The ruling paves the way for shopping centre owners to obtain valid trade mark protection for their valuable brands in a way that best reflects how they use them, giving them better powers to deal with infringement.
The case reflects a recognition that shopping centres have become powerful brands in their own right. According to the High Court:
"It is clear… that shopping centres are increasingly branding their activities. Consumers have a choice as to the shopping centre to which they will go and at which they will spend their money, and they will distinguish between them by use of the shopping centre's brand."
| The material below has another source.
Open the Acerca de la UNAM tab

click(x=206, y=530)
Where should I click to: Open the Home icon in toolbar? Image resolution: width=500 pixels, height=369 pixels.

The key point in the case was to establish that shopping centres provide shoppers with a service that should be recognised in legal terms. (This was necessary because trade mark rights are allocated by reference to the goods or services for which the trade mark is used. Unless a commercial service can be identified, the trade mark cannot be registered.) Until recently, a similar problem beset retailers, who were refused protection for their retail brands on the same basis. It ultimately took a ruling of the European Court of Justice to establish across Europe that retailing involves a recognisable service for which trade marks may be registered.
Success in the present case came because Nabarro persuaded the High Court that what shopping centres do for the shopper is, although not the same as, similar in many ways to what a retailer does. Like the retailer, the shopping centre owner has a commercial interest to protect. The Court held:
"The “transaction” which the shopping centre is encouraging by use of its mark is… the conclusion of transactions within its shopping centre as opposed to that of its rival shopping centres. In order to encourage that transaction the shopping centre operator does all he can to make the shopping centre as a whole an attractive place for the consumer to come and spend money. In that manner the operator generates a goodwill associated with the name or mark under which the shopping centre trades."
Eesheta Shah comments: “The ruling is welcome news for the sector because it helps protect the significant equity being built up in what are now some of Britain's most prominent brands.”
Richard Arnold QC of 11 South Square, instructed by Nabarro, appeared as counsel on behalf of the shopping centre owners.